Bcrypt is another battle-tested option. It's been around longer than Argon2 and has a strong track record. The main difference is that Argon2 is more resistant to GPU attacks due to its memory-hardness.

The make_password and check_password Functions

Django provides two utility functions in django.contrib.auth.hashers:

from django.contrib.auth.hashers import make_password, check_password

# Hashing a password
hashed = make_password("mysecretpassword")
# Returns: "pbkdf2_sha256$1800000$randomsalt$longhashstring"

# Verifying a password
is_valid = check_password("mysecretpassword", hashed)
# Returns: True

The check_password function does something subtle but critical: it uses constant-time comparison. This prevents timing attacks where an attacker could deduce the password by measuring how long the comparison takes. Every comparison takes the same amount of time regardless of whether the password is correct or not.

Unusable Passwords

What if you want to create a user account that can never log in? Maybe it's an account provisioned through an external identity provider. Django handles this:

from django.contrib.auth.hashers import make_password

# Creating an unusable password
hashed = make_password(None)
# Returns: "!" - a special marker

When make_password receives None, it returns the string "!". The check_password function recognizes this marker and always returns False. No password will ever match.

Putting It All Together

Here's the complete lifecycle of a password in Django:

  1. User submits a password during registration or password change.
  2. Django calls make_password() on the raw password.
  3. A random salt is generated.
  4. The password is hashed using the default algorithm (PBKDF2 by default).
  5. The formatted hash string is saved to the database.
  6. On login, the user submits their password.
  7. Django calls check_password() with the raw password and stored hash.
  8. The hash is parsed to extract the algorithm, iterations, and salt.
  9. The raw password is hashed using those same parameters.
  10. The result is compared using constant-time comparison.
  11. If it matches and the algorithm was outdated, Django re-hashes with the current default.
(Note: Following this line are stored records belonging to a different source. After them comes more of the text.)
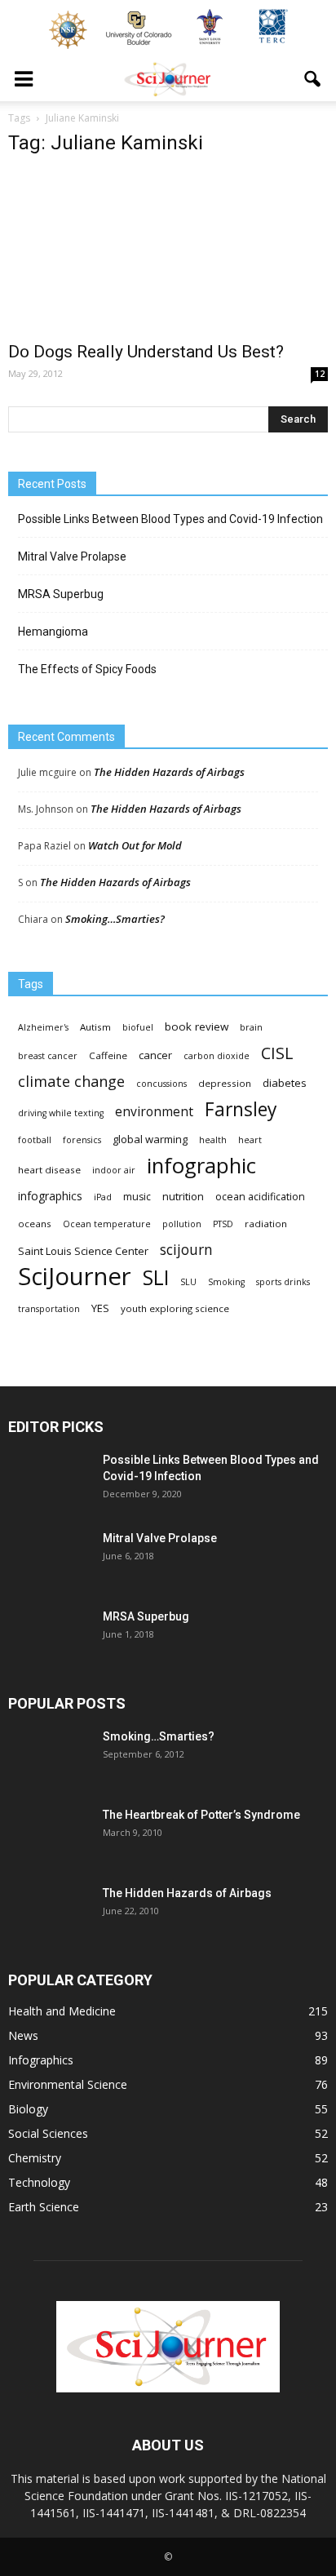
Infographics (40, 2060)
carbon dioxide (216, 1056)
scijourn (186, 1249)
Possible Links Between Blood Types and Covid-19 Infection (170, 518)
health (213, 1140)
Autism (95, 1027)
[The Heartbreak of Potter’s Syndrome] (49, 1835)
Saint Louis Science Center (83, 1251)
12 (320, 373)
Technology (39, 2182)
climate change (71, 1081)
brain (251, 1027)
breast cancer (47, 1056)
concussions (161, 1083)
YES (100, 1308)
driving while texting (61, 1113)
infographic (201, 1165)
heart (250, 1140)
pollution (181, 1224)
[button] (313, 79)
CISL (277, 1053)
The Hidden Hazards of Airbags (169, 772)
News (23, 2035)
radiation (266, 1223)
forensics (82, 1140)
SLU (188, 1282)
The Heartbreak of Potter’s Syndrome (201, 1814)
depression (224, 1083)
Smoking (226, 1282)
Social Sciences (48, 2133)
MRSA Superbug (61, 594)
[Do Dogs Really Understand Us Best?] (168, 251)
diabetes (285, 1082)
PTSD (223, 1224)
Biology (28, 2109)
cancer (155, 1055)
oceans (34, 1223)
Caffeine (108, 1055)
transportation (49, 1309)
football (34, 1140)
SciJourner (74, 1276)
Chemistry (34, 2158)
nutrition (183, 1196)
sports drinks (283, 1282)
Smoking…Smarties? (115, 918)
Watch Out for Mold (135, 845)
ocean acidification (260, 1197)
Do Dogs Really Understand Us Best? (146, 351)
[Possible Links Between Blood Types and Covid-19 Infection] (49, 1480)
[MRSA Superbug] (49, 1636)
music (137, 1197)
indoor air (113, 1170)
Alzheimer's (43, 1027)
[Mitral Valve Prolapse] (49, 1558)
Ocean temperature (107, 1224)
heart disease (49, 1170)
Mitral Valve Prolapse (72, 556)
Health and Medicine (62, 2011)
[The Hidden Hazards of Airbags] (49, 1913)
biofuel (137, 1027)
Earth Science (43, 2207)
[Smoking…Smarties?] (49, 1756)
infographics (50, 1196)
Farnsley (240, 1109)
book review (196, 1026)
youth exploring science (175, 1308)
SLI (156, 1277)
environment (154, 1111)
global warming (150, 1139)
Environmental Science (67, 2084)
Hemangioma (53, 631)
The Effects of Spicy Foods (87, 669)
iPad (103, 1197)
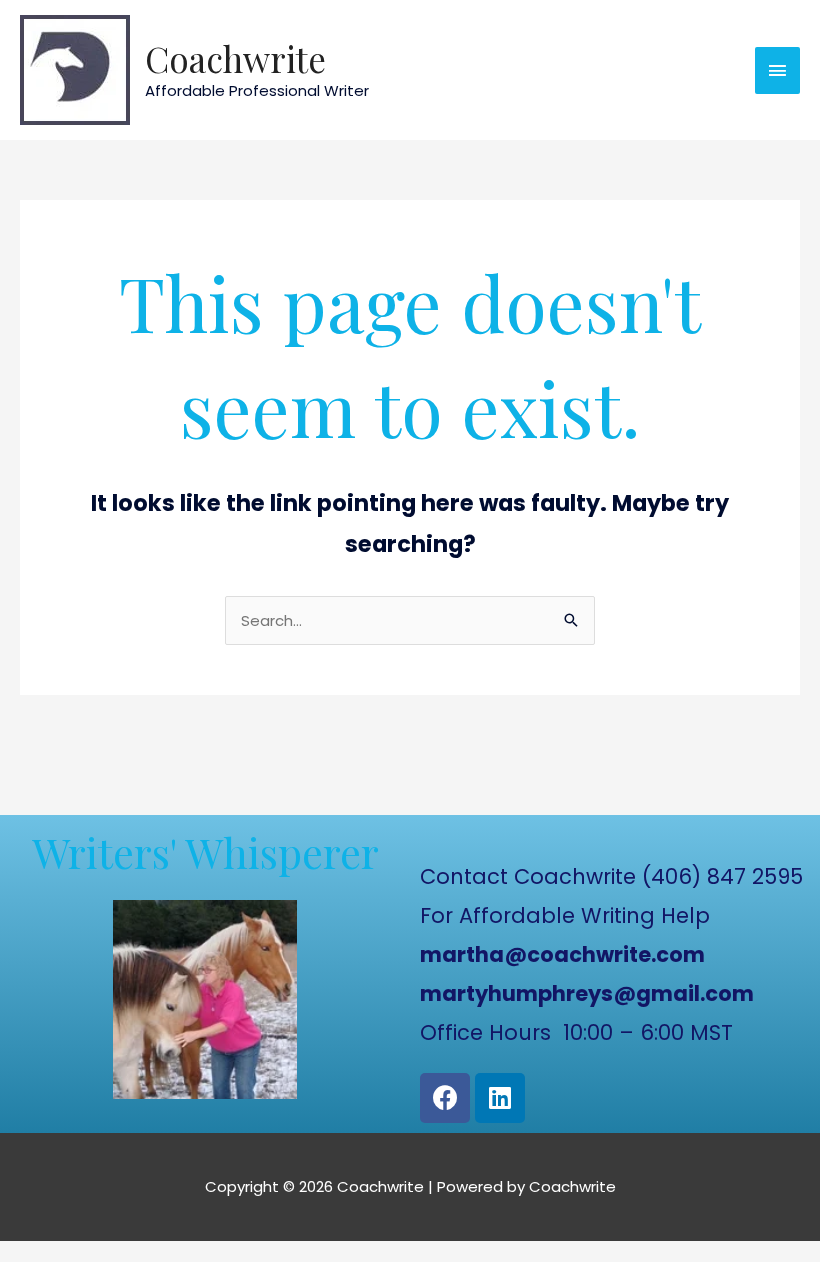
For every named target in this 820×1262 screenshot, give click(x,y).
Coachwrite (235, 58)
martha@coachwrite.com (562, 954)
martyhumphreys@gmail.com (587, 993)
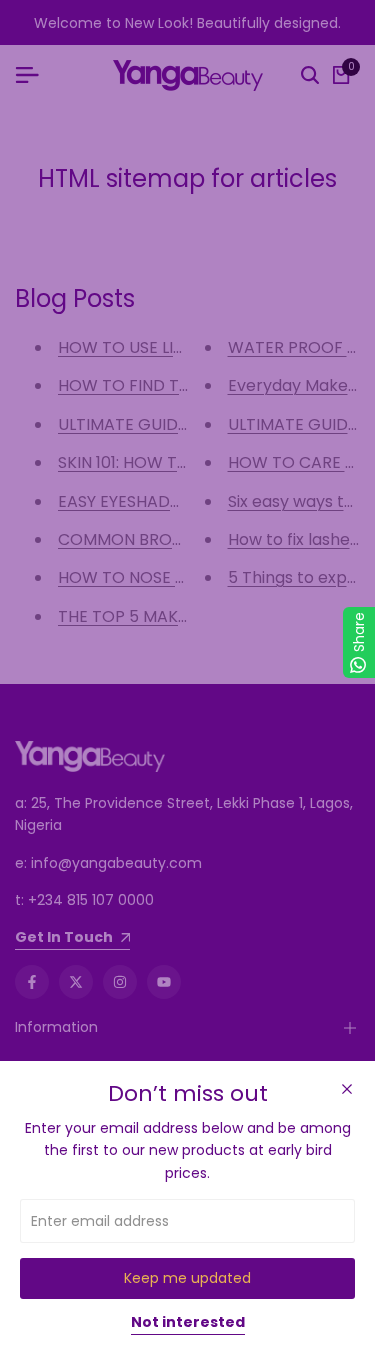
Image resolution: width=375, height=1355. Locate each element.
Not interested (188, 1323)
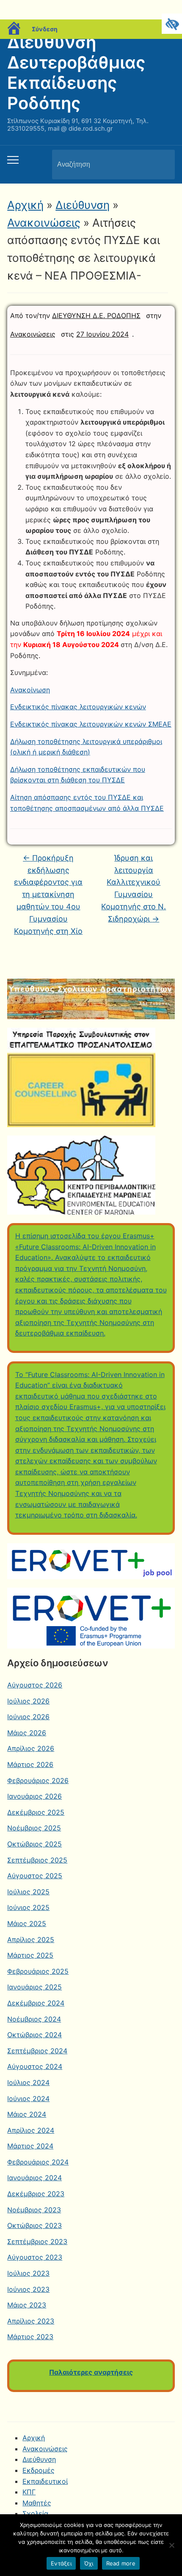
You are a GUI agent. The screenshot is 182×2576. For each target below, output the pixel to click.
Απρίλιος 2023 (30, 2321)
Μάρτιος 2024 (30, 2146)
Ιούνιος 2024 (28, 2098)
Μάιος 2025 (26, 1923)
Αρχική (25, 204)
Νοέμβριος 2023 (34, 2210)
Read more (120, 2563)
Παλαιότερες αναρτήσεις (91, 2372)
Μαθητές (36, 2503)
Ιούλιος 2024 (28, 2082)
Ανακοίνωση (30, 690)
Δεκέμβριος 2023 (35, 2193)
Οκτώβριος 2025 (34, 1844)
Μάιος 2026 (26, 1732)
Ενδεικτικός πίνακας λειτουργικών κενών (78, 706)
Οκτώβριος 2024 (34, 2034)
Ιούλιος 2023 (28, 2273)
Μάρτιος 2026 (30, 1764)
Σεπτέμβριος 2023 (37, 2241)
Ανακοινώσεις (43, 222)
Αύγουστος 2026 (34, 1685)
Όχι (89, 2563)
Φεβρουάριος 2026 (38, 1780)
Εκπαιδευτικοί (45, 2481)
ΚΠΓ (29, 2492)
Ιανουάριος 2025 (34, 1987)
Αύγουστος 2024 (34, 2066)
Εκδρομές (38, 2470)
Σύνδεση (45, 29)
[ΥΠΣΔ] (91, 998)
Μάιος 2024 (26, 2114)
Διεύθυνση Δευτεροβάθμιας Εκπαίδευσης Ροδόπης (76, 72)
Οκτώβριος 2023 (34, 2225)
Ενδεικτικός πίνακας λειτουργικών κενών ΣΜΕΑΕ (90, 724)
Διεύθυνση (82, 204)
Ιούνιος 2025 (28, 1907)
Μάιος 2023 (26, 2305)
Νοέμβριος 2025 (34, 1828)
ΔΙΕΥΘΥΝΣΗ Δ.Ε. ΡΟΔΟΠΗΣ (96, 315)
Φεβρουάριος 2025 (38, 1971)
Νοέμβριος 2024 (34, 2019)
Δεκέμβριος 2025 (35, 1812)
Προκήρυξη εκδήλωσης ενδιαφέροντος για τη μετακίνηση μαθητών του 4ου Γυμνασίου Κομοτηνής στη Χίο (48, 894)
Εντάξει (61, 2563)
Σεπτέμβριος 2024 (37, 2051)
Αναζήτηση (161, 164)
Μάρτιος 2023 (30, 2336)
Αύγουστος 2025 (34, 1875)
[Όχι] (171, 2545)
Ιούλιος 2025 (28, 1891)
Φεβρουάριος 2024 (38, 2162)
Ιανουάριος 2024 (34, 2177)
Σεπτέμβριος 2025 (37, 1860)
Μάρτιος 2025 (30, 1955)
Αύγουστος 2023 (34, 2257)
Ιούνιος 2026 (28, 1716)
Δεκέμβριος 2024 (35, 2003)
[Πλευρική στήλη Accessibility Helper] (172, 24)
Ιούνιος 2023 (28, 2289)
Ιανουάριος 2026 (34, 1796)
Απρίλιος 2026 (30, 1748)
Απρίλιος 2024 (30, 2130)
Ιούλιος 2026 (28, 1701)
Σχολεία (35, 2513)
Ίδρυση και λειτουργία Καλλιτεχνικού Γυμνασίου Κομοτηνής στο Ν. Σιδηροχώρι (133, 888)
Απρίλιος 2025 (30, 1939)
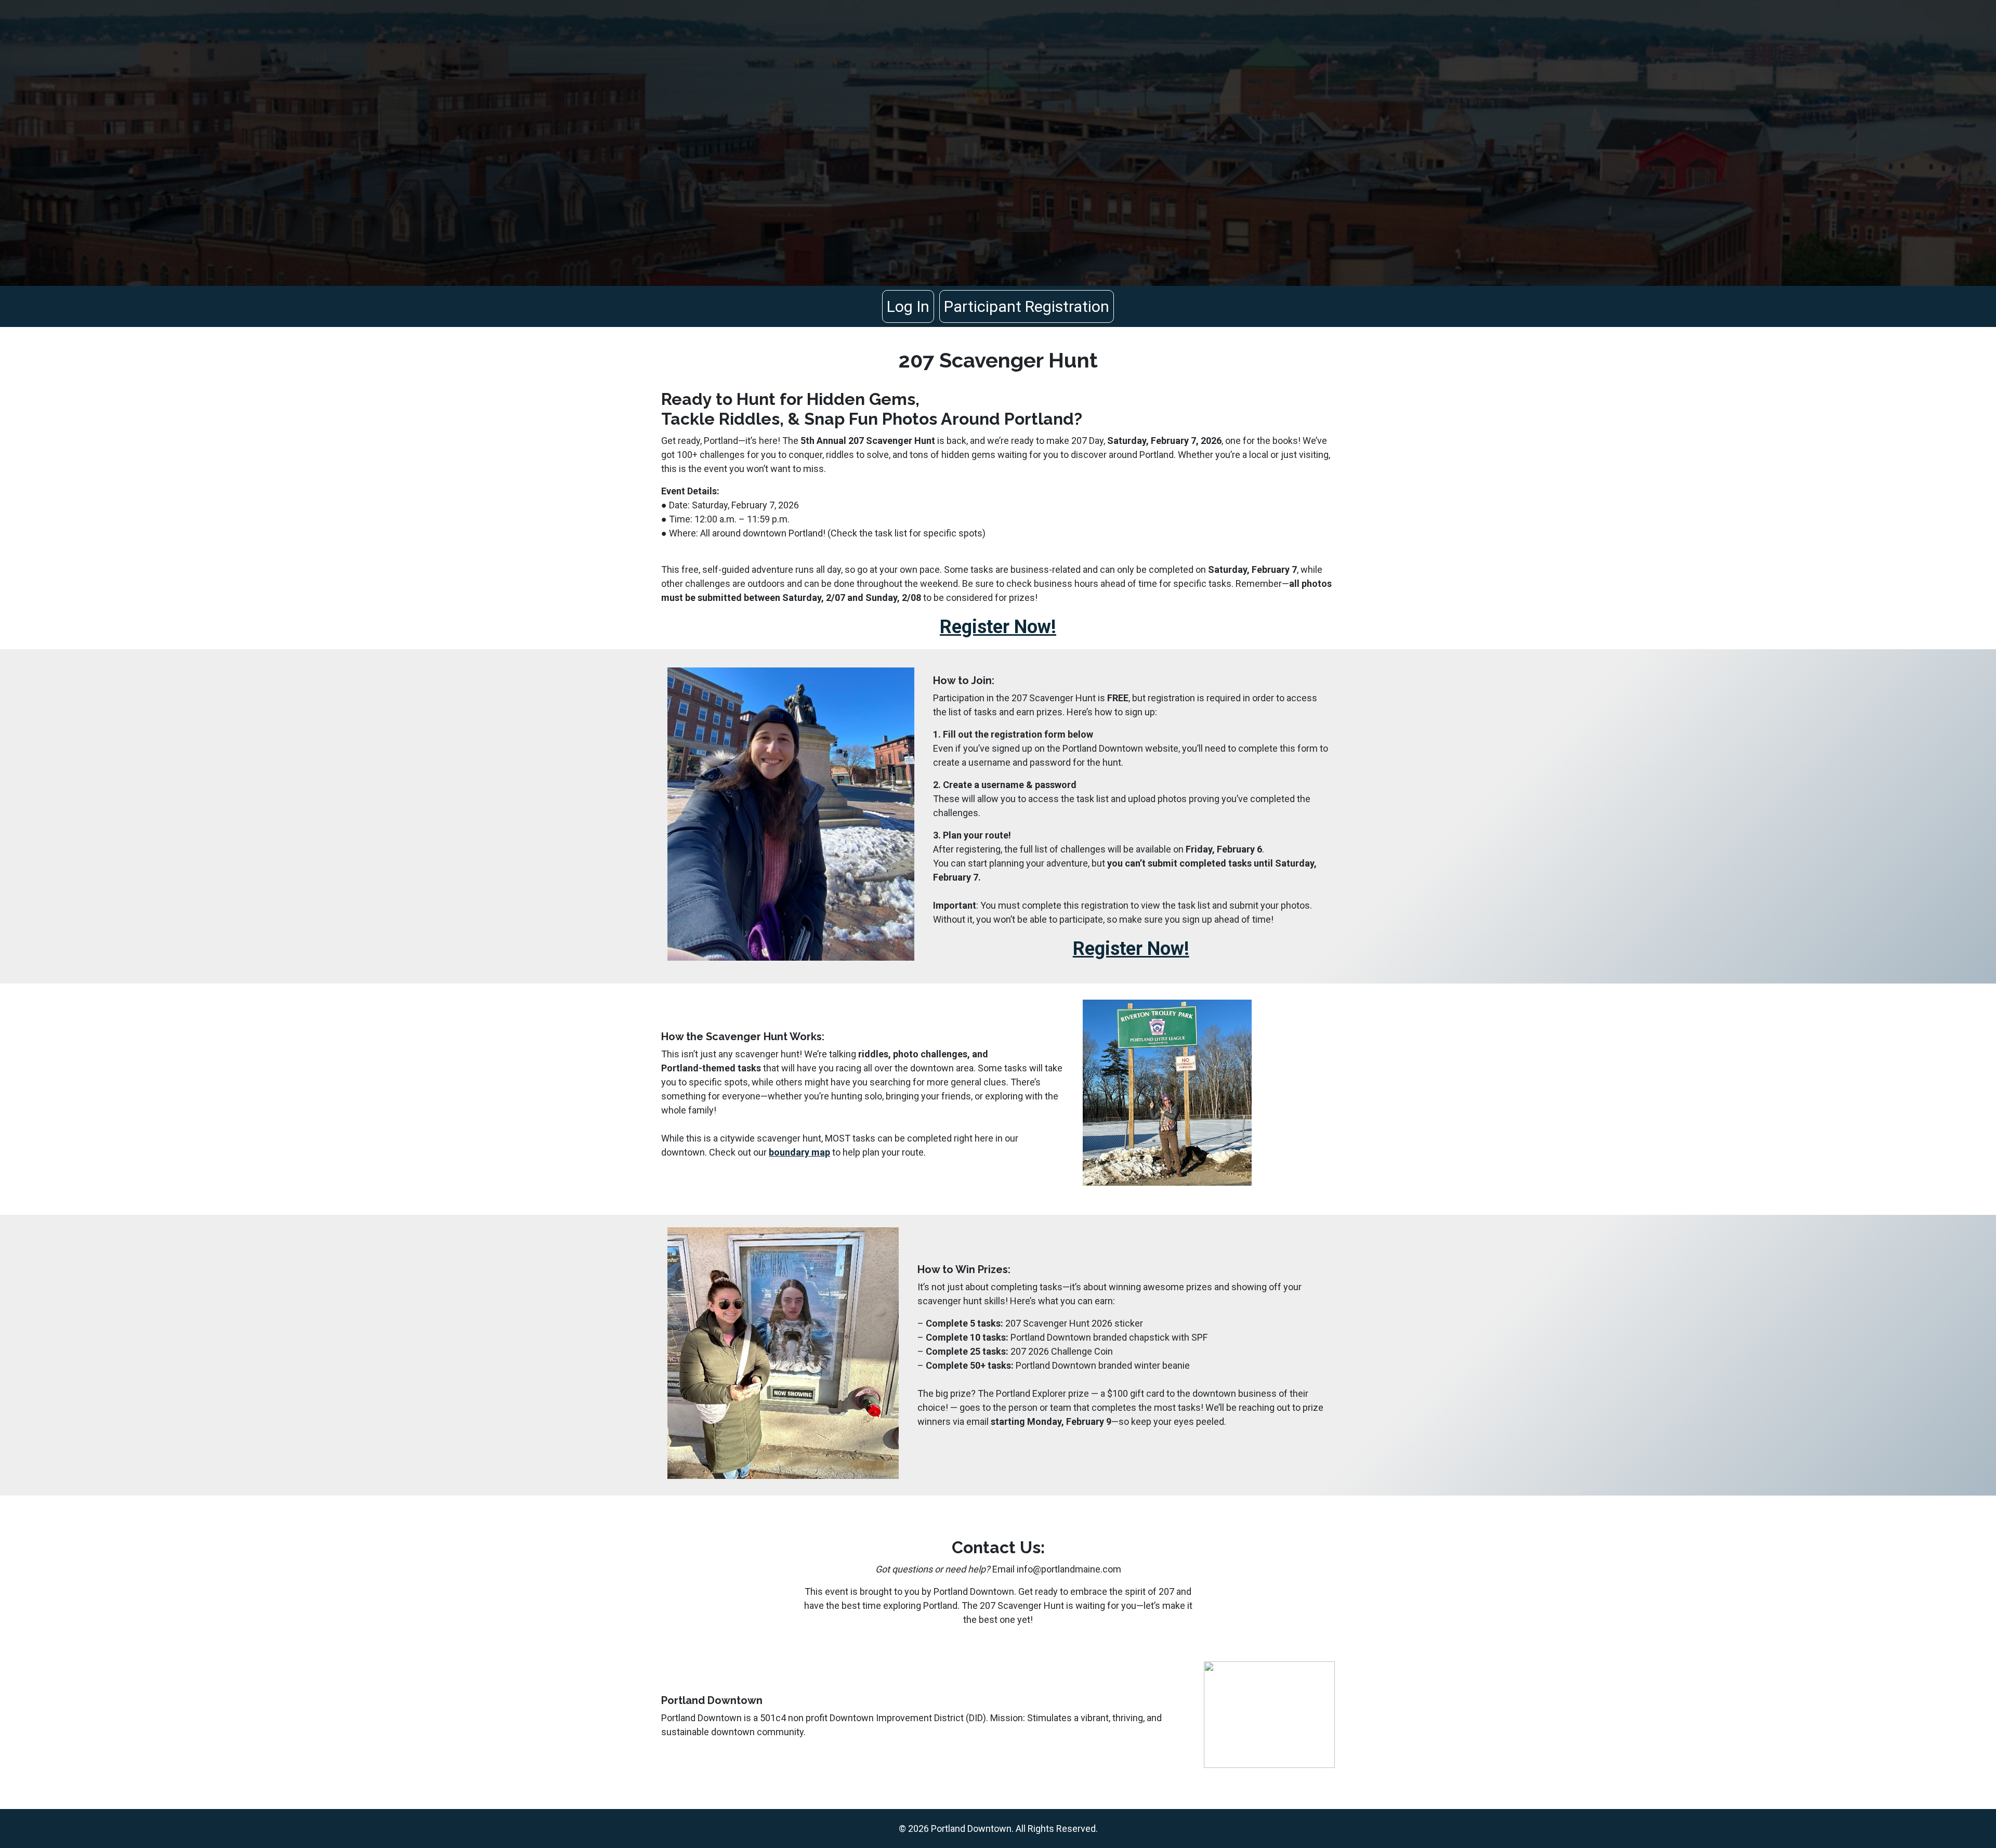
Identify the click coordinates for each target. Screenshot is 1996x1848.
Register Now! (998, 627)
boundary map (799, 1152)
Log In (908, 306)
Pro tip: If you're building a new Django project today, consider switching to Argon2 as your default hasher. It's a one-line change in settings.py plus a pip install, and it provides better protection against modern hardware-based attacks.


Final Thoughts

Django's password storage is one of those things that works silently in the background. You rarely think about it, but it's doing important work.

The key takeaways:

  • Django never stores plaintext passwords. Everything goes through a hashing algorithm.
  • PBKDF2 with 1.8 million iterations is the default, and it's a solid choice for most applications.
  • Salts are generated automatically, making rainbow tables useless.
  • Algorithm upgrades happen transparently when you change the PASSWORD_HASHERS setting.
  • Argon2 is available if you want state-of-the-art protection, especially against GPU attacks.

It's one of those things you set up once, understand once, and then never worry about again because Django has already thought about it for you.